Former Sen. Ernest Hollings
With the Iraq debacle, the Washington establishment campaigns for the elections in November on: "The economy is good, the economy is good." As in the old movies, let's have a "preview of coming attractions."
First, Washington hasn't paid a bill in five years. Inheriting a budget "with surpluses as far as the eye can see," the president and Congress have been spending. In five years they have added $2.5 trillion to the national debt. Beginning in 1789, we paid for all the costs of wars and government before this nation reached a trillion dollar debt in 1982. The $300 billion Iraq war didn't cost $2.5 trillion. The Congressional Budget Office now projects that interest costs on the national debt next year will exceed $1 billion a day ? $399 billion. Spending $1 billion a day for nothing. We have just paid personal income taxes to the government ? amounting last year to $927 billion. This means that with interest rates rising the government will spend almost half of its personal income tax take for nothing. To keep the government going we have to borrow about $2 billion a day.

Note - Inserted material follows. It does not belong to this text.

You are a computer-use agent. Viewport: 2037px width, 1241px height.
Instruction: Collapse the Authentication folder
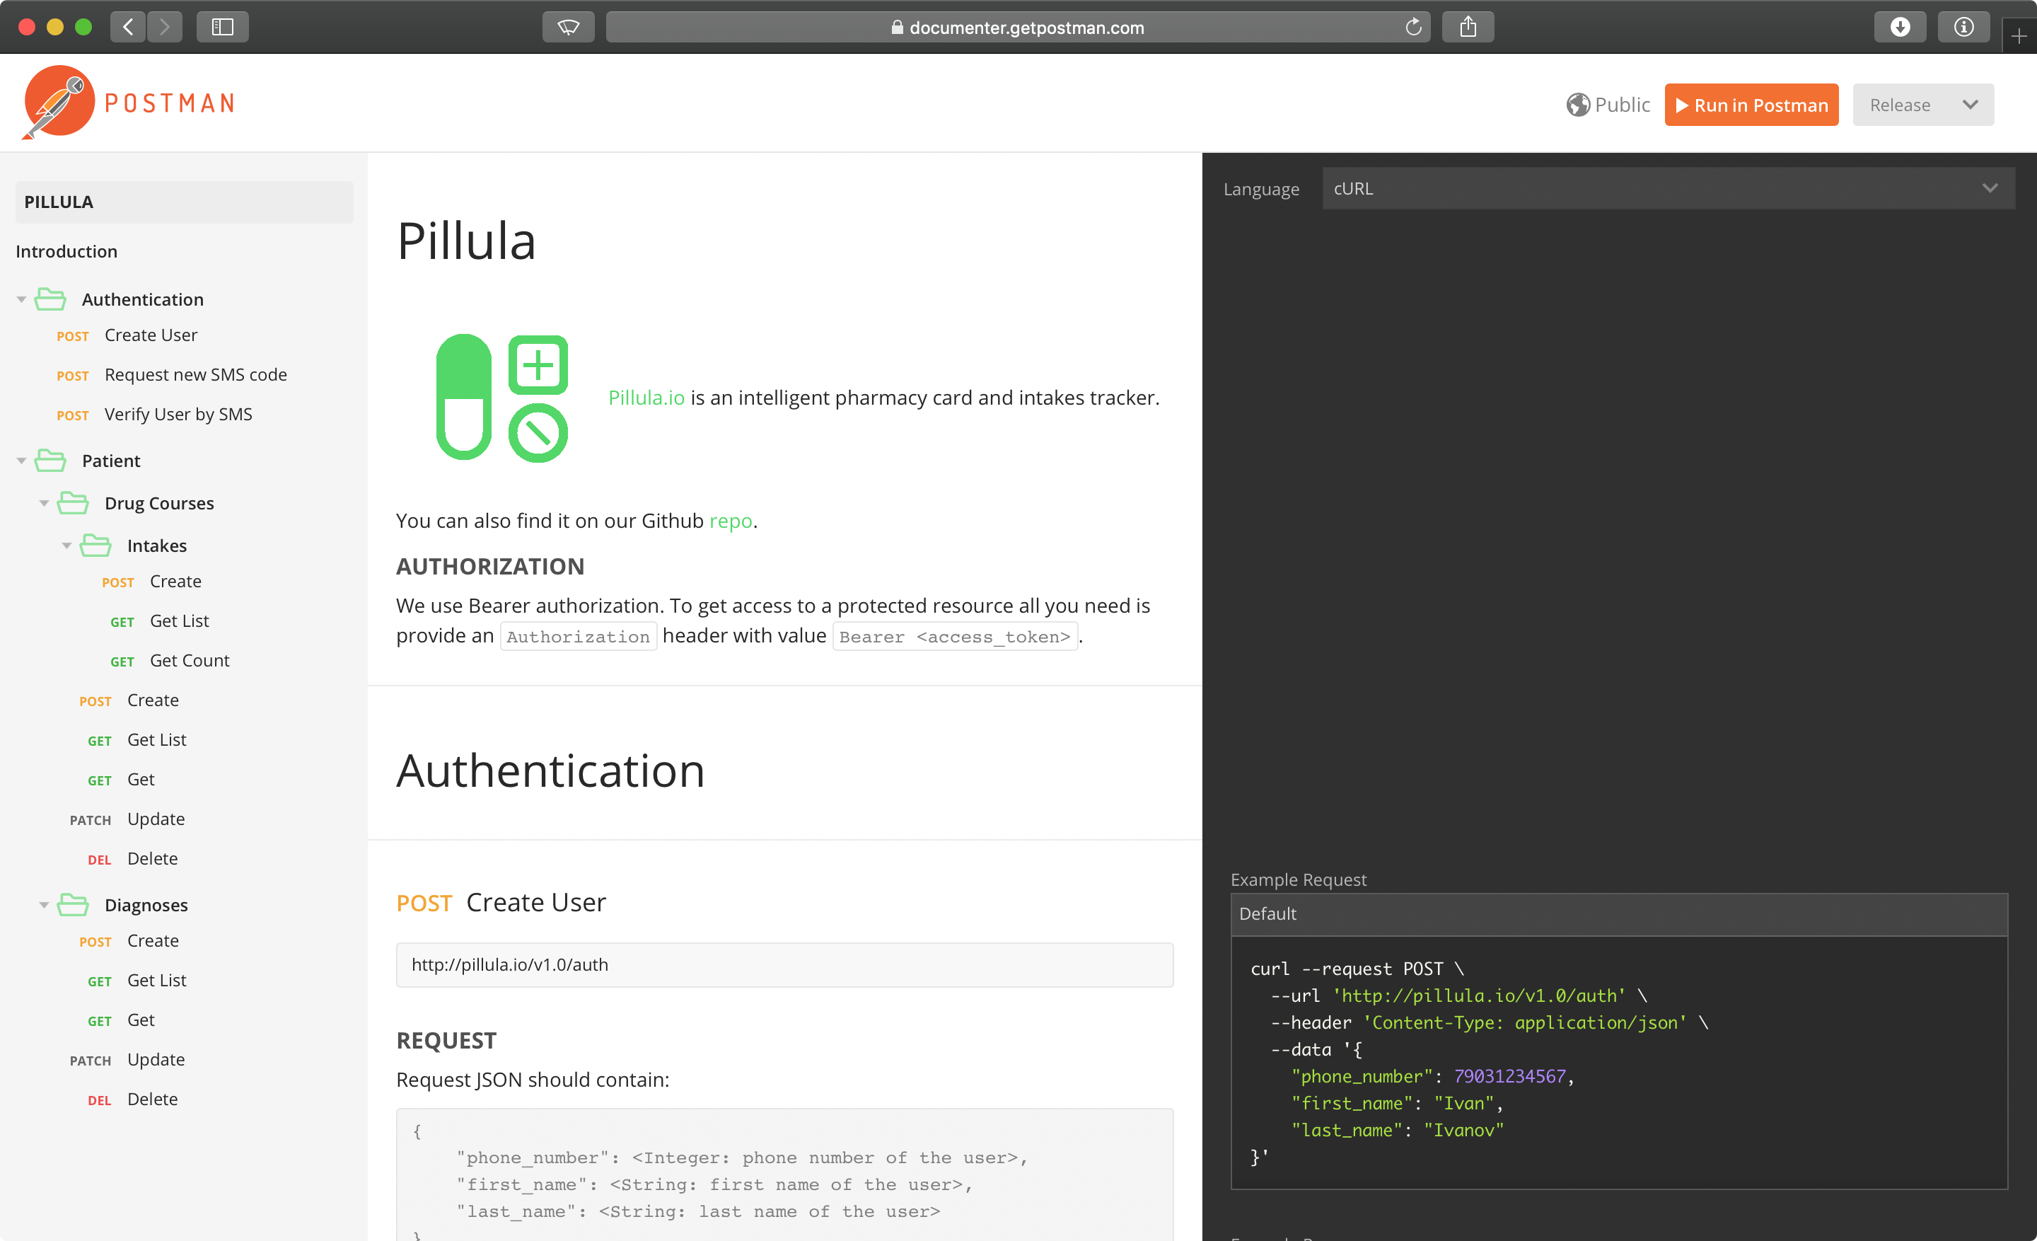[21, 299]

How have we gotten by with this scandalous conduct? The answer is by China and Japan financing our deficits. Japan now directly holds $673 billion of our Treasuries and China $265 billion. China could stop financing our deficits and we would be in trouble.
To observe a good economy, everyone cites that the GDP (Gross Domestic Product) grew last year by 3.6 percent and today's unemployment is low at 4.7 percent. No influence in finance is more corrosive or less recognized than the systematic distortion of U.S. economic reality by government agencies. The government's greatest deception is quoting a deficit less than it is. For example, rather than subtracting spending from revenues, the government credits Social Security surpluses to Social Security and then spends the surplus, reporting a less than actual deficit. I authored the law forbidding the president and Congress from citing a deficit figure that includes Social Security money.

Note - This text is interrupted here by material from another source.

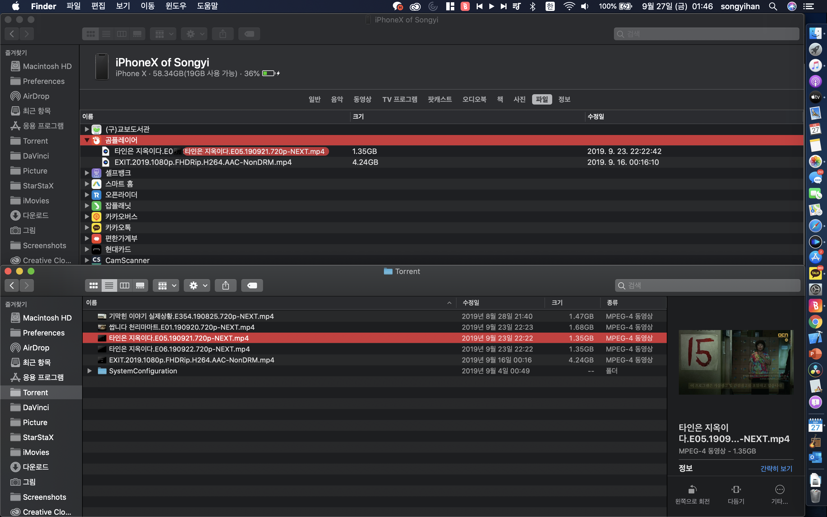Open the group-by dropdown in Torrent window
This screenshot has height=517, width=827.
(166, 286)
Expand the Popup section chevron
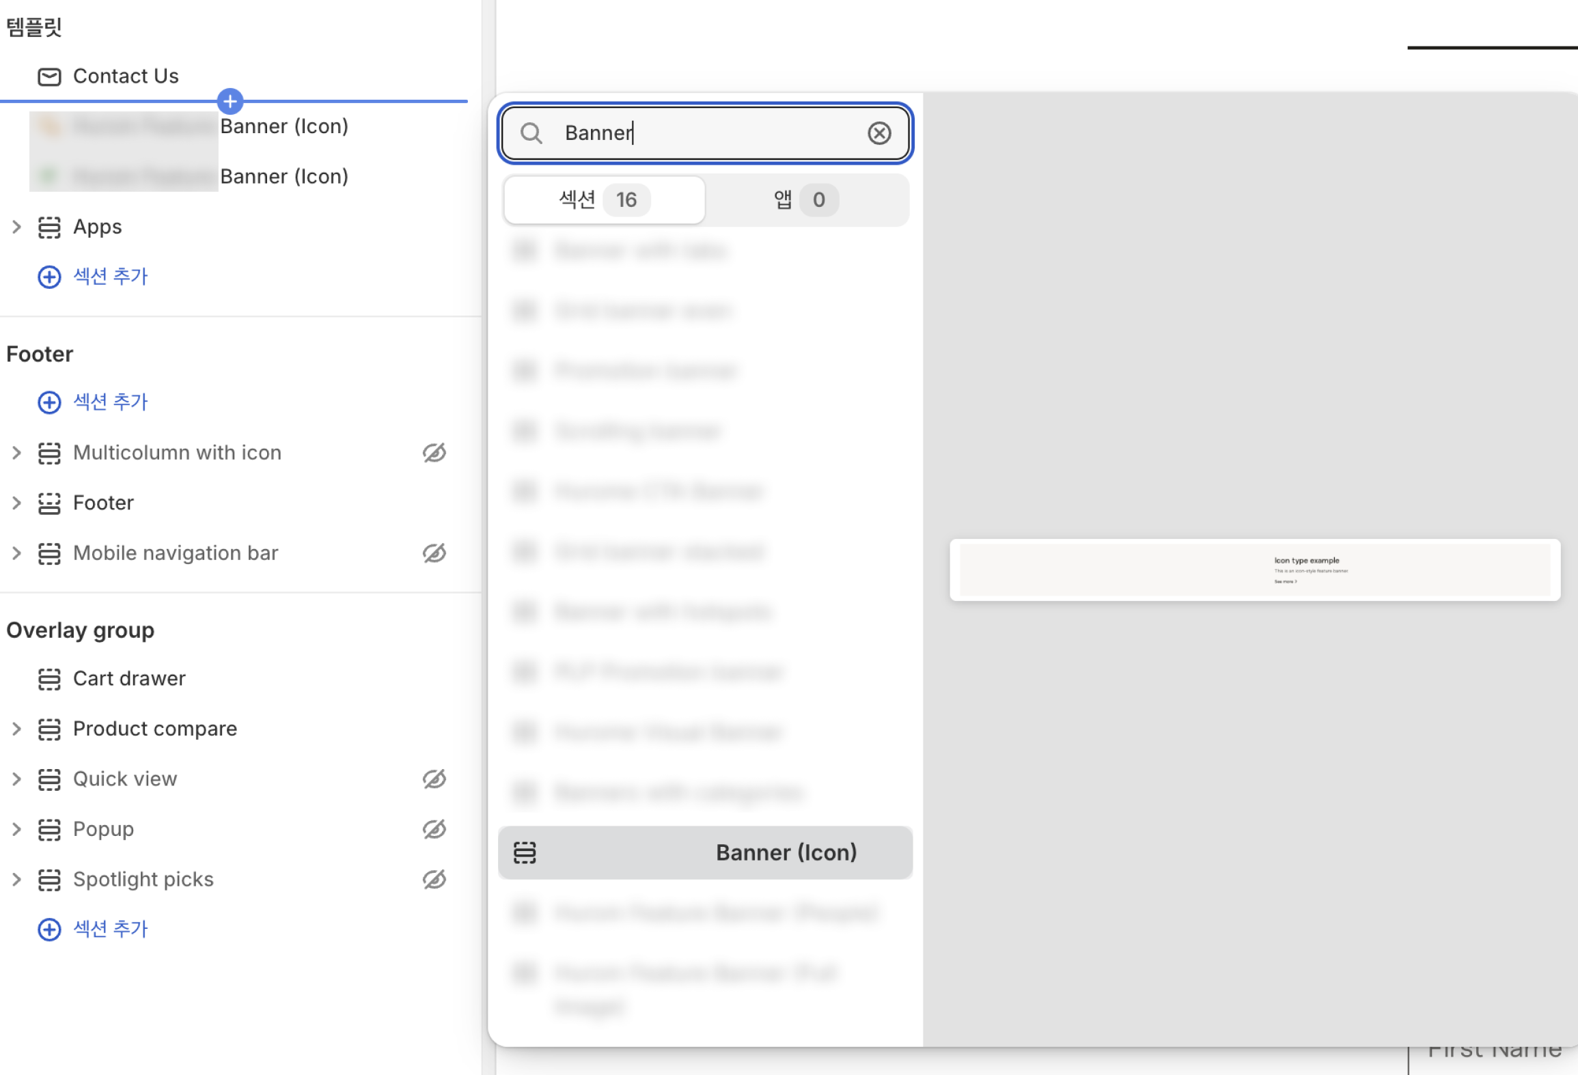The image size is (1578, 1075). pos(17,829)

Ignoring the law, President Bush states on page 4 of the U.S. Government Budget for FY 2007: "We now project that the 2006 deficit will come in at 3.2 percent of GDP, or $423 billion ?"

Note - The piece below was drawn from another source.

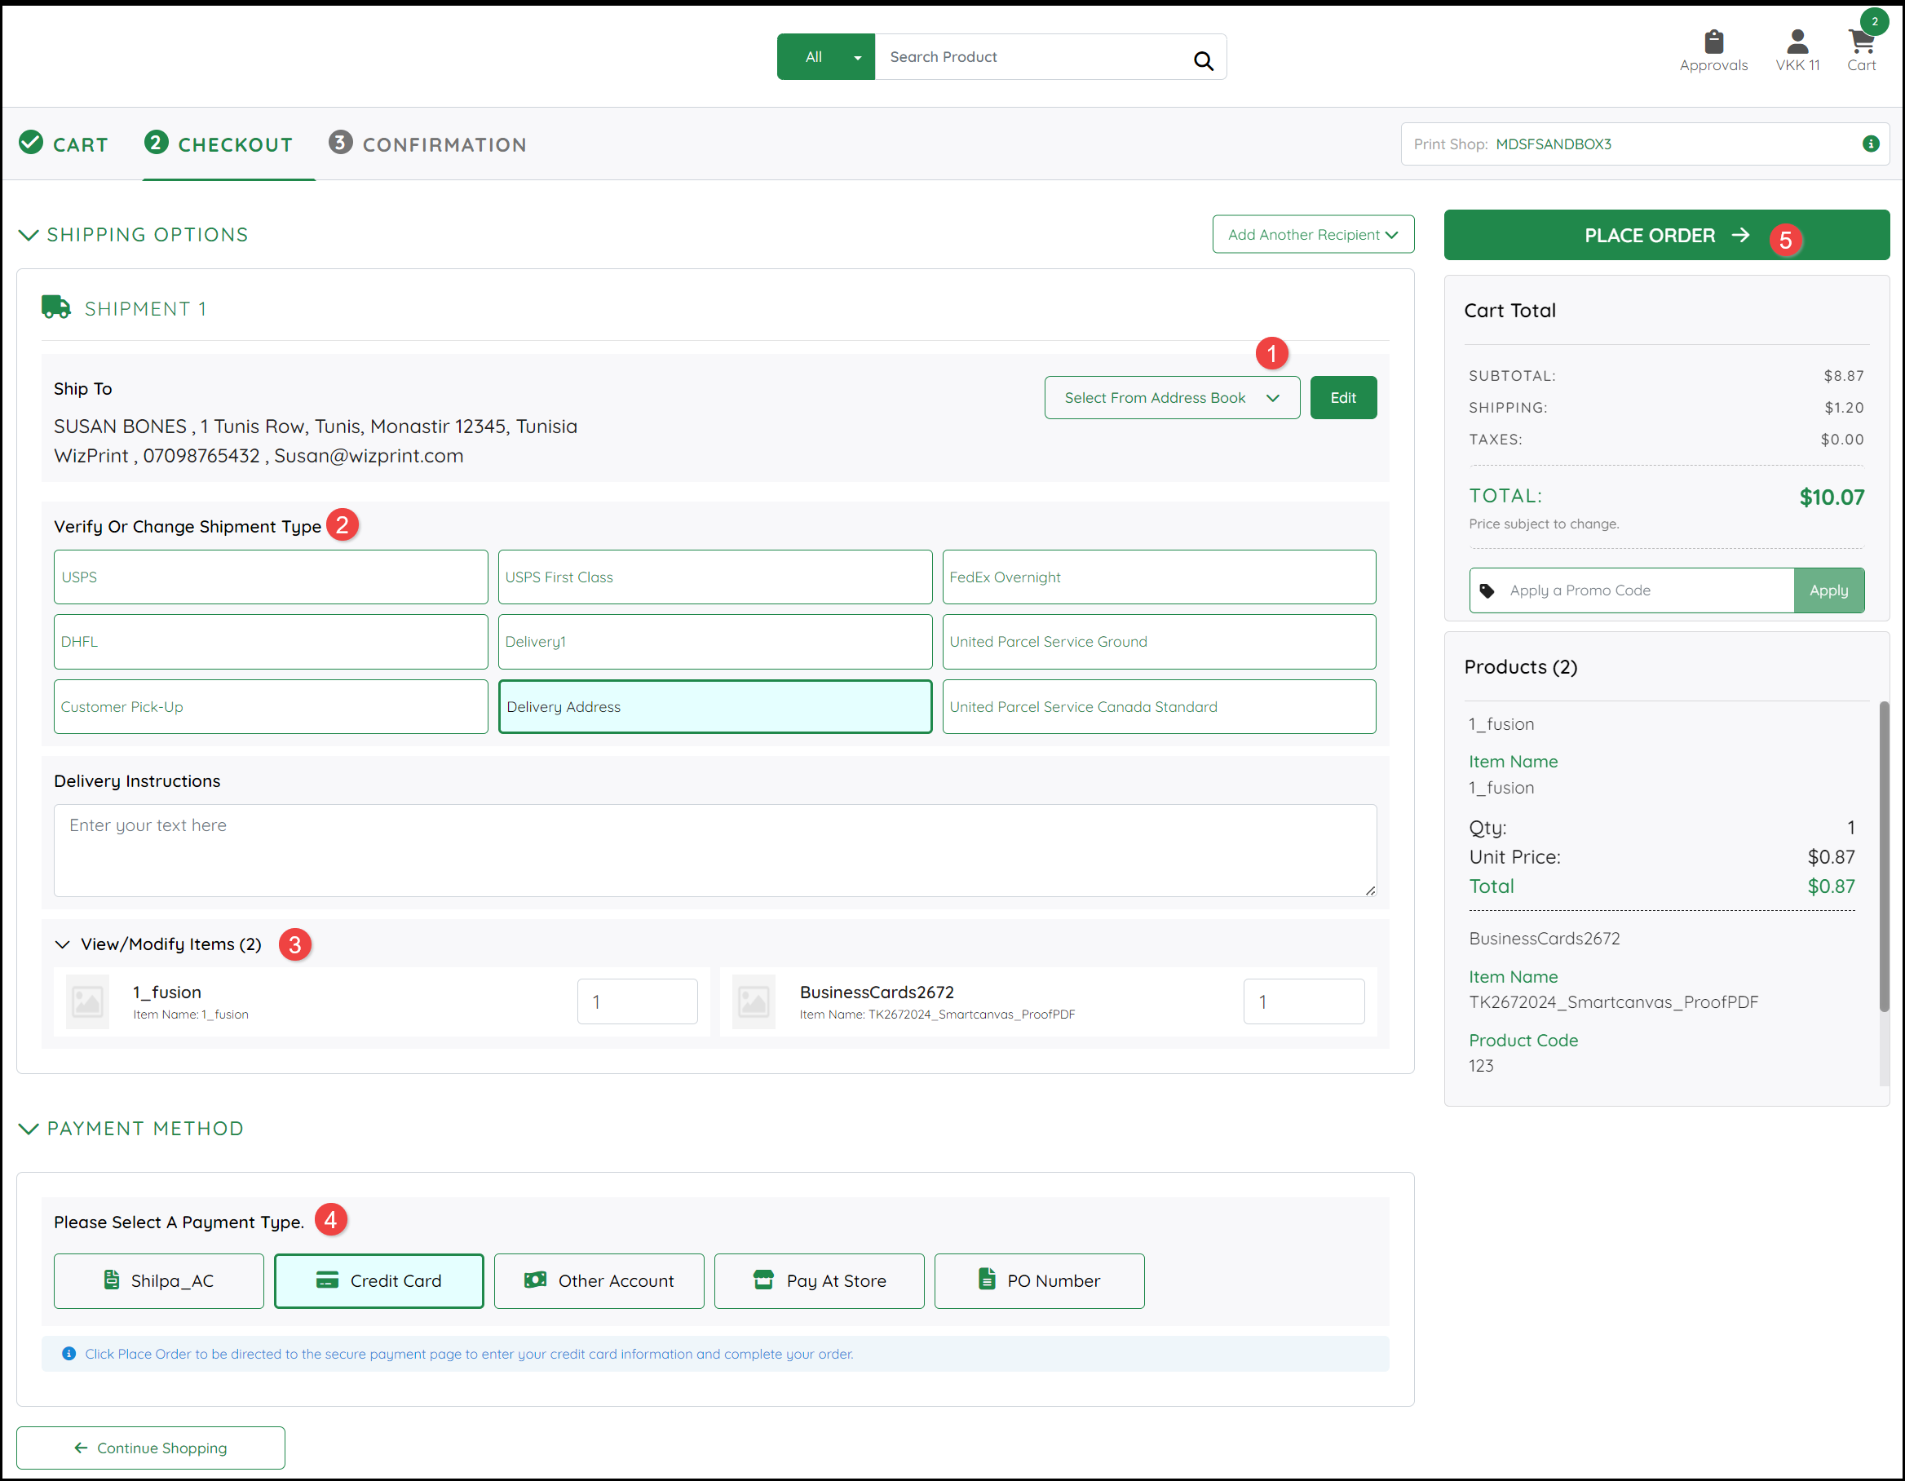The height and width of the screenshot is (1481, 1905).
Task: Select FedEx Overnight shipment type
Action: pyautogui.click(x=1158, y=577)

But turn to page 334 of the same budget where it shows the gross federal debt from FY 2005 to FY 2006 increasing $706 billion ? a deficit of $706 billion instead of $423 billion.
The same monkeyshines are employed by the government in reporting the GDP, the CPI (Consumer Price Index), and unemployment. After World War II, the government measured GDP with consumption as 70 percent of the measure. At the time, all we consumed we produced. But today, half of the goods that we consume are produced abroad, and the reported GDP is flawed. For example, the official government GDP figure for the fourth quarter of last year is 1.7 percent. But according to John Williams, a respected conservative Republican economist, the figure "should be close to 2 percent contraction." Alan Greenspan and the Boskin Commission appointed by Congress jimmied the CPI to lessen Social Security payments. Rather than about 3.4 percent, Williams reports that "real CPI right now is running at about 8 percent."
The Clinton administration jimmied employment figures by reducing the number of people surveyed in the inner cities. Now with proper labor force growth, Charles McMillion, a noted Washington economist, reports an unemployment rate at 7.6 percent instead of 4.7 percent.
In the last five years we have lost 2.9 million manufacturing jobs. To keep us going, the government has cut taxes and goosed the economy with $2.5 trillion in "hot" checks to create jobs. Paul Craig Roberts, Ronald Reagan's economist, states: "No sane economist can possibly maintain that a deplorable record of merely 1,054,000 net new private sector jobs over five years is an indication of a healthy economy."
With 17 percent of our manufacturing work force lost, economic support of the government diminishes.
When the economy is good, that's the time to start paying down the debt. But Congress doesn't really believe the economy is good. It is set to cut taxes to make sure the economy gets it by the election.
Ernest F. Hollings served as a U.S. senator from South Carolina from 1966-2004.